* **INPUT DATA**:
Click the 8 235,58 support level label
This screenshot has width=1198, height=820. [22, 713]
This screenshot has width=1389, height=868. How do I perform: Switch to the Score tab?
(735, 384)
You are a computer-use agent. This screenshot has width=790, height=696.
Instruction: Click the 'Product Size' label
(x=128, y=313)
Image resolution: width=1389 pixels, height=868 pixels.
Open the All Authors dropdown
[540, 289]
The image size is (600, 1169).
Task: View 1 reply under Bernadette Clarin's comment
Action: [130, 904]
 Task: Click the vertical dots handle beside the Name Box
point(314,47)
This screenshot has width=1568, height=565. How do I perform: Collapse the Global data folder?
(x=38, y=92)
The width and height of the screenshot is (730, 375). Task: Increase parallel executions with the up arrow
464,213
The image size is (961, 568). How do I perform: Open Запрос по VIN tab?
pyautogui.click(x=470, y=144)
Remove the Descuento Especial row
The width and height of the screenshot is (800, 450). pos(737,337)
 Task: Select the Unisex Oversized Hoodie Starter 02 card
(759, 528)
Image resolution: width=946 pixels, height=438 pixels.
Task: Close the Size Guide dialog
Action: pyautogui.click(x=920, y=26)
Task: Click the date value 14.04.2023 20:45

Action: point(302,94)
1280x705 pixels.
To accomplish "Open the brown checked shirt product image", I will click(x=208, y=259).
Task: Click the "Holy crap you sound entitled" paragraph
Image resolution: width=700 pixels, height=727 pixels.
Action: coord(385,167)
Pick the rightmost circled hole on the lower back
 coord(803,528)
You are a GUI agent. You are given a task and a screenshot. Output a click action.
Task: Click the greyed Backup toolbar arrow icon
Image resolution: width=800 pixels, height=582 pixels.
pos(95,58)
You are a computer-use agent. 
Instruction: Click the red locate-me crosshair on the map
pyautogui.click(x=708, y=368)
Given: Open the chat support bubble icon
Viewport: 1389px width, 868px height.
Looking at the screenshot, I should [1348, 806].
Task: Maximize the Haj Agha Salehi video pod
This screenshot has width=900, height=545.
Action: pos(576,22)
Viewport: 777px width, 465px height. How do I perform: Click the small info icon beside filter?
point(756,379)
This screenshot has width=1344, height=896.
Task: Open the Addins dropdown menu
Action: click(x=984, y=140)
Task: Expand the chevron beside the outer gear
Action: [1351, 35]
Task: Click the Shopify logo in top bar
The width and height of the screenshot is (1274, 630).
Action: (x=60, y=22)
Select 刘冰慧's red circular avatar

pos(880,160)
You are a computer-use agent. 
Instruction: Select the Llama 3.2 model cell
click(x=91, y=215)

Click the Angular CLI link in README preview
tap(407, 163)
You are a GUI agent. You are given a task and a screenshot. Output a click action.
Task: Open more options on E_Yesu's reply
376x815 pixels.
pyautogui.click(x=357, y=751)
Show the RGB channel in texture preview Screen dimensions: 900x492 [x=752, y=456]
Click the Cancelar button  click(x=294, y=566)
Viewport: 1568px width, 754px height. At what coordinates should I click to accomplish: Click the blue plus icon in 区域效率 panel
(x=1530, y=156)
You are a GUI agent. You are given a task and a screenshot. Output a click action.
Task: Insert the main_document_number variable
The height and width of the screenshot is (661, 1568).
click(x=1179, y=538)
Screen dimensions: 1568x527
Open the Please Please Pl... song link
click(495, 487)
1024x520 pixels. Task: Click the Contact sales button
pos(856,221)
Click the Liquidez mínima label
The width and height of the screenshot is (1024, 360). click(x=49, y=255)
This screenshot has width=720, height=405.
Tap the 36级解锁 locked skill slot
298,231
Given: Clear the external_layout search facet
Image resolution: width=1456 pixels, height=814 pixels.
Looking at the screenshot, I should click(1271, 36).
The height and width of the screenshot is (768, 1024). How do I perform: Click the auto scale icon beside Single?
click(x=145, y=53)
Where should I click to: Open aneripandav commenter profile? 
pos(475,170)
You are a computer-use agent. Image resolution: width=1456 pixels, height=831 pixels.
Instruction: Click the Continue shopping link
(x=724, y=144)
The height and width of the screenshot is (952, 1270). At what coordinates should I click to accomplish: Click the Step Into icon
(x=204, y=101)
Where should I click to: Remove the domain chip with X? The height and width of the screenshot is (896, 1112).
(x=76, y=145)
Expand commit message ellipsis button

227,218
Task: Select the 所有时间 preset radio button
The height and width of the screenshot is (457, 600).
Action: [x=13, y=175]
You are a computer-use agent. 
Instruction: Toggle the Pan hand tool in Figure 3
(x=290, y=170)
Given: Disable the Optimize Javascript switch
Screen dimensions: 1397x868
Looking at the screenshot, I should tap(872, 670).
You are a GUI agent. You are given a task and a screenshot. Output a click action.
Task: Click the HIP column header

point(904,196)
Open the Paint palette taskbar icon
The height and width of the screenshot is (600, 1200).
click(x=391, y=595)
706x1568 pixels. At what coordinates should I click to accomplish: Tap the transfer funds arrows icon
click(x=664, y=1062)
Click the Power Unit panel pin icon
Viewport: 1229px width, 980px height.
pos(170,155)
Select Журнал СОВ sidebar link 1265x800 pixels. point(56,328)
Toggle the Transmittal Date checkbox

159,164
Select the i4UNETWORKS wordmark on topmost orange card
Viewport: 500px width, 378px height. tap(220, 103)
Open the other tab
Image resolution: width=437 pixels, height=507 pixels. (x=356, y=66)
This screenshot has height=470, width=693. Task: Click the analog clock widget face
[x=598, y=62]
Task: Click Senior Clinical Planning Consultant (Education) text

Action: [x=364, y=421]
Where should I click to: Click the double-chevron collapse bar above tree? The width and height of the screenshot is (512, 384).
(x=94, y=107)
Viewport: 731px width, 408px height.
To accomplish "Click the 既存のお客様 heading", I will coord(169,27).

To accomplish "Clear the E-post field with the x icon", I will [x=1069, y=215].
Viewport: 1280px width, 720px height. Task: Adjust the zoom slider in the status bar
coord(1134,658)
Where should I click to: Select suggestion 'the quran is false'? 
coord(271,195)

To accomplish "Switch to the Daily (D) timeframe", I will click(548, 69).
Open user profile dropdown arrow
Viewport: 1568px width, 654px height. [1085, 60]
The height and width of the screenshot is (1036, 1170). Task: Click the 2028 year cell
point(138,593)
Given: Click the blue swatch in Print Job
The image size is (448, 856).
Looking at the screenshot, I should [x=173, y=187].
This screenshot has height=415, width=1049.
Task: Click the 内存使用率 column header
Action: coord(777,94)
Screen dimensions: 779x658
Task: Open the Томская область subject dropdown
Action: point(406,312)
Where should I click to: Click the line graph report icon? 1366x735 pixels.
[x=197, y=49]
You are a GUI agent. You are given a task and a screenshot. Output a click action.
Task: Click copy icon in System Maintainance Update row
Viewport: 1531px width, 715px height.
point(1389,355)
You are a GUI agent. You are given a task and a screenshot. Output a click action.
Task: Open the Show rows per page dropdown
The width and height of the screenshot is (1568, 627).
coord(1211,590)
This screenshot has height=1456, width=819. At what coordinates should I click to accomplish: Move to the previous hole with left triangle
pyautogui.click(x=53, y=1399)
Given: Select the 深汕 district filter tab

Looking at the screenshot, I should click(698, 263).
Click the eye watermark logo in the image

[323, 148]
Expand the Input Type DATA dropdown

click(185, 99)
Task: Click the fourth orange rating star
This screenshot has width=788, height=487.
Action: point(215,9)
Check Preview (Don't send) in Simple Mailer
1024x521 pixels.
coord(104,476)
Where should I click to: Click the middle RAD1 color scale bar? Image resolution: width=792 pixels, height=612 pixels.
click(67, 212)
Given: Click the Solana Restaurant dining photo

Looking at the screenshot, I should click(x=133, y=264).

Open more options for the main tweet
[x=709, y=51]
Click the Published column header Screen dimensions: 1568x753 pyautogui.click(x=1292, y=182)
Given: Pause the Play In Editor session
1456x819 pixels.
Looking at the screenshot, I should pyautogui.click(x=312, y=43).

* **PROBLEM STATEMENT**: Which lines in the records above contain the word "coordinates"? Pull out each of them in full.

* **RESULT FOR THIS TASK**:
Viewport: 1568px width, 754px height. At what coordinates should I click to accomplish: Click the blue plus icon in 区域效率 panel
The height and width of the screenshot is (952, 1270). At what coordinates should I click to accomplish: Click the Step Into icon
706x1568 pixels. At what coordinates should I click to accomplish: Tap the transfer funds arrows icon
This screenshot has height=1456, width=819. At what coordinates should I click to accomplish: Move to the previous hole with left triangle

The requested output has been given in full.